2

I care a lot about capitalization (probably too much). So I wrote a function that fixes the capitalization everywhere on my site. I basically want "title case" but with some exceptions... words I don't like to see capitalized and acronyms.

function my_capitals($string)
{
    $uc = ucwords($string);
    $tokens = explode(' ',$uc);
    foreach ($tokens as $key=>$val)
    {
        if ($val == 'Ipa') $tokens[$key] = 'IPA';
        else if ($val == 'Ipas') $tokens[$key] = 'IPAs';
        else if ($val == 'Apa') $tokens[$key] = 'APA';
        else if ($val == 'Apas') $tokens[$key] = 'APAs';
        else if ($val == 'A') $tokens[$key] = 'a';
        else if ($val == 'And') $tokens[$key] = 'and';
        else if ($val == 'The') $tokens[$key] = 'the';
        else if ($val == 'In') $tokens[$key] = 'in';
        else if ($val == 'Or') $tokens[$key] = 'or';
        else if ($val == 'Of') $tokens[$key] = 'of';
        else if ($val == 'To') $tokens[$key] = 'to';
        else if ($val == 'On') $tokens[$key] = 'on';
        else if ($val == 'At') $tokens[$key] = 'at';
        else $tokens[$key] = $val;
    }
    $final = implode(' ',$tokens);
    return $final;
}

Imagine there might be another 10-15 options and that it may be run 3-5 times per page on relatively short strings (one-line descriptions and titles).

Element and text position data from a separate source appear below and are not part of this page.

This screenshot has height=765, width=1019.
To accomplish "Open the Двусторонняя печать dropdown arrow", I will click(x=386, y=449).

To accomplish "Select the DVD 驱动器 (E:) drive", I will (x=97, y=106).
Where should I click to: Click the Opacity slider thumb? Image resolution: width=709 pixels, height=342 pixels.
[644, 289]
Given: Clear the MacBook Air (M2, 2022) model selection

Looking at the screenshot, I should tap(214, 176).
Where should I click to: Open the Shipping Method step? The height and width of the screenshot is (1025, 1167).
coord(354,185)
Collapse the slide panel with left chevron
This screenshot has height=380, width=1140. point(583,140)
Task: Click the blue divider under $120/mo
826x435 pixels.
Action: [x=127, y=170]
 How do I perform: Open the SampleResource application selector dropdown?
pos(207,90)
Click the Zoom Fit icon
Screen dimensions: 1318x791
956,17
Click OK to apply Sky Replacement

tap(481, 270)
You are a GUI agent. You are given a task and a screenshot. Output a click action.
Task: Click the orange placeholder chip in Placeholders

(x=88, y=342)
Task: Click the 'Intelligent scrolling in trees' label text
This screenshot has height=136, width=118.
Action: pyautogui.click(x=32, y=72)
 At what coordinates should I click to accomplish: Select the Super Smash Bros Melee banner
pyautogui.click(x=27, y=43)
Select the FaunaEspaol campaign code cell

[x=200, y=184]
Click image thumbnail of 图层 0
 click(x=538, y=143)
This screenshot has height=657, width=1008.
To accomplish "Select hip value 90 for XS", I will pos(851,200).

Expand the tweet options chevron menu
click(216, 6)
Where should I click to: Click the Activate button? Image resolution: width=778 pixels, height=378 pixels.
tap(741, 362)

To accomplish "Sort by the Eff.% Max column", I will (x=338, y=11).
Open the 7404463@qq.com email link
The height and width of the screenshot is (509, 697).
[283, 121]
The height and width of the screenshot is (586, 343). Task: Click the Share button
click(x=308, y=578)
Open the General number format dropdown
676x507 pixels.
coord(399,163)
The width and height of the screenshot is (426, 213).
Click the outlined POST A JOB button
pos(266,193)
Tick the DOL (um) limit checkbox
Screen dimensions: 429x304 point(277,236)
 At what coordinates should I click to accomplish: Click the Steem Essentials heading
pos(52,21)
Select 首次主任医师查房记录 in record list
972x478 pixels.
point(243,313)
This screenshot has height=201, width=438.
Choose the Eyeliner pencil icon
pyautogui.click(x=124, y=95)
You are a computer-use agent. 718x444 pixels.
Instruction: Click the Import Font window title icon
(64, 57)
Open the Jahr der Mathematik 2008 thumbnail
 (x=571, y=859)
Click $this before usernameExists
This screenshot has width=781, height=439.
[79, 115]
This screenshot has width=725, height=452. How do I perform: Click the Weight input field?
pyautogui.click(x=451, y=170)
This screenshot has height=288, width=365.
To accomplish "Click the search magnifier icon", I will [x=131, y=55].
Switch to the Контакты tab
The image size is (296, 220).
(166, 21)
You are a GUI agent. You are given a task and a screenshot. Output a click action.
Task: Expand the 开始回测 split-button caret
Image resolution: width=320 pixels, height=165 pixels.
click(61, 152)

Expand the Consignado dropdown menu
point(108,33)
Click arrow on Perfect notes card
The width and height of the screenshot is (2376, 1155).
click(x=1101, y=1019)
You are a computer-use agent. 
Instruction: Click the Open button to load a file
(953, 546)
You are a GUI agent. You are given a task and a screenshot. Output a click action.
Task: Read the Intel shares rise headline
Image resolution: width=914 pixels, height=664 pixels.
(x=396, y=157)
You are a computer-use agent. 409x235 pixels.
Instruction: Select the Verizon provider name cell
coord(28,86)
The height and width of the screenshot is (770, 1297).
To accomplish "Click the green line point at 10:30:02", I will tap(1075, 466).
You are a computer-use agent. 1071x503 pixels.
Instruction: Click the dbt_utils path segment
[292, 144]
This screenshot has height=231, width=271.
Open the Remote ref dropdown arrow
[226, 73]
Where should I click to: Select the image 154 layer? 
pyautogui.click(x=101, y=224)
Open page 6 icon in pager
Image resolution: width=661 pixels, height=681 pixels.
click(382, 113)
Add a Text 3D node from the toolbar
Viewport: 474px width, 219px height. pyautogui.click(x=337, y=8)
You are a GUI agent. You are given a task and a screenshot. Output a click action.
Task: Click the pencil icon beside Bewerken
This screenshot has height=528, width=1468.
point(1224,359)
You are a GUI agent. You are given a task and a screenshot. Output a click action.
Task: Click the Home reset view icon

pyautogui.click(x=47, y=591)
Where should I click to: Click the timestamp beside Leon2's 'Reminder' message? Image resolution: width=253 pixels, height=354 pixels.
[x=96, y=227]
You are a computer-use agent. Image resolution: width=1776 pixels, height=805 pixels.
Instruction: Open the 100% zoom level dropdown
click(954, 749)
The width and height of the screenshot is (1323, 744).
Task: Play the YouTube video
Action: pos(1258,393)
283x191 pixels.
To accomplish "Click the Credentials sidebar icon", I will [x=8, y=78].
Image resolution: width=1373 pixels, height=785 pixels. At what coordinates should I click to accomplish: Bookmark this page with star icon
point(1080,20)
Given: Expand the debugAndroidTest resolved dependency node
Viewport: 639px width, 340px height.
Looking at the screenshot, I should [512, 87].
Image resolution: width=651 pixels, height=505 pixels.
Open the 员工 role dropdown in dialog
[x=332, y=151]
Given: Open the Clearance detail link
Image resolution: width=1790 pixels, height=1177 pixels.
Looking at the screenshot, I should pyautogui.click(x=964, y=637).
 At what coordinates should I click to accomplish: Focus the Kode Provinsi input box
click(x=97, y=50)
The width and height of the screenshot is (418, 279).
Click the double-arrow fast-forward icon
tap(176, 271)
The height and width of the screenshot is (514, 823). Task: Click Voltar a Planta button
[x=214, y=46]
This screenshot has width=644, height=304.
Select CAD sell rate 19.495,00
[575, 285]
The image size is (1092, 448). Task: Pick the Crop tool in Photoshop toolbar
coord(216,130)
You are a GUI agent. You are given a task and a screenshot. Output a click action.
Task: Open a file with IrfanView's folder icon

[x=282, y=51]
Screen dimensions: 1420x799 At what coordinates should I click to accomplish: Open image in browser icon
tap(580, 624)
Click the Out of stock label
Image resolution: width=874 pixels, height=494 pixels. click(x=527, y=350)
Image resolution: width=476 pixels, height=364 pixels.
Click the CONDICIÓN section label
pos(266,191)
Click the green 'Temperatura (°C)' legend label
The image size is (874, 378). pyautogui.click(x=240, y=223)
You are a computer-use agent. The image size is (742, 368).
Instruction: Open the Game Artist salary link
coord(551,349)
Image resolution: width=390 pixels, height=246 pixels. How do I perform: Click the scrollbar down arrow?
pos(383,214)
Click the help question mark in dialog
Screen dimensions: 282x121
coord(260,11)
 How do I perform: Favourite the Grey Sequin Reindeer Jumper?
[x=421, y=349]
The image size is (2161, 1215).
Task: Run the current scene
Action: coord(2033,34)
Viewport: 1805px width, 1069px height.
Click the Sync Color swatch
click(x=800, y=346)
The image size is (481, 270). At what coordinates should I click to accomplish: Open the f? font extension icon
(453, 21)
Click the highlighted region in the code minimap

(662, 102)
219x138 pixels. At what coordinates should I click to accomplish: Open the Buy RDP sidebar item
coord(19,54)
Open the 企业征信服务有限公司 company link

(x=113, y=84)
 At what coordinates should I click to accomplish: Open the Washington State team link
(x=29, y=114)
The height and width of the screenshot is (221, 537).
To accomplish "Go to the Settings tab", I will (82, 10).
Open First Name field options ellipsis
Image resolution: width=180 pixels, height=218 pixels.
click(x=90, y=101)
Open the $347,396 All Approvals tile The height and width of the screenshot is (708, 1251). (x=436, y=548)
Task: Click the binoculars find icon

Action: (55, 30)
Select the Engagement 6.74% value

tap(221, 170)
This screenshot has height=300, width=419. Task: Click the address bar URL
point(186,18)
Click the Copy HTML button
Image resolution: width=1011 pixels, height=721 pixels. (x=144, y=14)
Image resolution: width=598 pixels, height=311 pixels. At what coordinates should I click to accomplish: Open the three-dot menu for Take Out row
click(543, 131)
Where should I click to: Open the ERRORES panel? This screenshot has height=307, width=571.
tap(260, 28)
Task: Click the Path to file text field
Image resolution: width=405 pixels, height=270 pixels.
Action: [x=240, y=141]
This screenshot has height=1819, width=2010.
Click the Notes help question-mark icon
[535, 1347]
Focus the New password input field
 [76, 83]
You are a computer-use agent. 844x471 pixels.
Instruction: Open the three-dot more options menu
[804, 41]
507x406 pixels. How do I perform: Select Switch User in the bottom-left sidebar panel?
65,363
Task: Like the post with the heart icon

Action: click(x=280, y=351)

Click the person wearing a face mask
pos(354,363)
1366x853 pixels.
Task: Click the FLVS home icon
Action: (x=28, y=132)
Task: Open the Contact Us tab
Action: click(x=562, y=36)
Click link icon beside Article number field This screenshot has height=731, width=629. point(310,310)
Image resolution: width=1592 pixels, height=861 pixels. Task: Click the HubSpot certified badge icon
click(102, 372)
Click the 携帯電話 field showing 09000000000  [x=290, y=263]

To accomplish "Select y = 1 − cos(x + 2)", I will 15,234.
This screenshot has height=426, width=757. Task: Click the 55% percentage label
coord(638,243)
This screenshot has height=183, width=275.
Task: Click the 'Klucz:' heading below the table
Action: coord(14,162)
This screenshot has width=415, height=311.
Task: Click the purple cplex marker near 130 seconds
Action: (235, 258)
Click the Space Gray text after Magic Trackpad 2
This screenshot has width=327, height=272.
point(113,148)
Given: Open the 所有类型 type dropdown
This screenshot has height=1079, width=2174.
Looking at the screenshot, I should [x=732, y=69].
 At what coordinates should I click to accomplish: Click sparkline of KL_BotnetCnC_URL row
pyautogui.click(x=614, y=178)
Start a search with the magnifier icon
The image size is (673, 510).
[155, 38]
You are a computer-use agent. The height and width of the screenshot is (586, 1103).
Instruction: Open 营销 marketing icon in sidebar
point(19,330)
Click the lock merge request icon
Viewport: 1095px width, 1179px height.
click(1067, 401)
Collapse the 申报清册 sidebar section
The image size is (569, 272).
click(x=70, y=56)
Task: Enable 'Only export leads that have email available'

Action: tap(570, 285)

My question is this: Is this an efficient way to accomplish this sort of translation? Or should I be figuring out a more efficient way to do it? Is there another alternative I don't know of, as opposed to just switch which probably has similar performance?

JessycaFrederick
  • 408
  • 3
  • 10
  • Possible duplicate of [Which is Faster and better, Switch Case or if else if?](https://stackoverflow.com/questions/10773047/which-is-faster-and-better-switch-case-or-if-else-if) – Haroon Sep 02 '17 at 23:44
  • How about new line capitals ? You want those lowercased too ? – deg Sep 03 '17 at 00:26
  • @deg, I hadn't considered new line capitals... I'm not sure if those aren't caught by my current situation. – JessycaFrederick Sep 03 '17 at 01:54
  • 1
    @Haroon, I don't think so because I'm not just asking if switch is faster than if/else, I'm asking if there is a better way to do it that may include solutions other than switch. – JessycaFrederick Sep 03 '17 at 01:54
  • I agree it is no duplicate, the switch mention is incidental. @JessycaFrederick What I mean is if you have any sentence that begins with And, The and so on will be made lowercase by your function. – deg Sep 03 '17 at 01:56
  • Ah, good point. Except I don't believe in starting sentences with And either :) I'll be writing all of the content for the foreseeable future so hopefully I can control for that. – JessycaFrederick Sep 03 '17 at 02:34
  • 1
    It looks like you are trying to transform to 'Title Case'. You may not want to start a sentence with 'And', but many start with 'The'. There are many variations of title casing - different styles. Perhaps choose an existing library that suits. Related: https://writers.stackexchange.com/questions/4621/which-words-should-not-be-capitalized-in-title-case – Progrock Sep 03 '17 at 07:20
  • 1
    ok I agree now and I apologize for marking as duplicate – Haroon Sep 03 '17 at 15:37

3 Answers3

2

First of all, you have to consider what efficient means to you. Are you looking for

  • the shortest execution time
  • the smallest system impact (CPU, RAM, I/O ...)
  • the cleanest code (efficient coding)
  • the shortest code
  • ...

Second, given your details that ...

  1. there are around 30 search terms
  2. strings are short
  3. and code is fired up to 5 times

... unless you are using a toaster for your script, neither execution time nor system impact will give you by any means any kind of headache.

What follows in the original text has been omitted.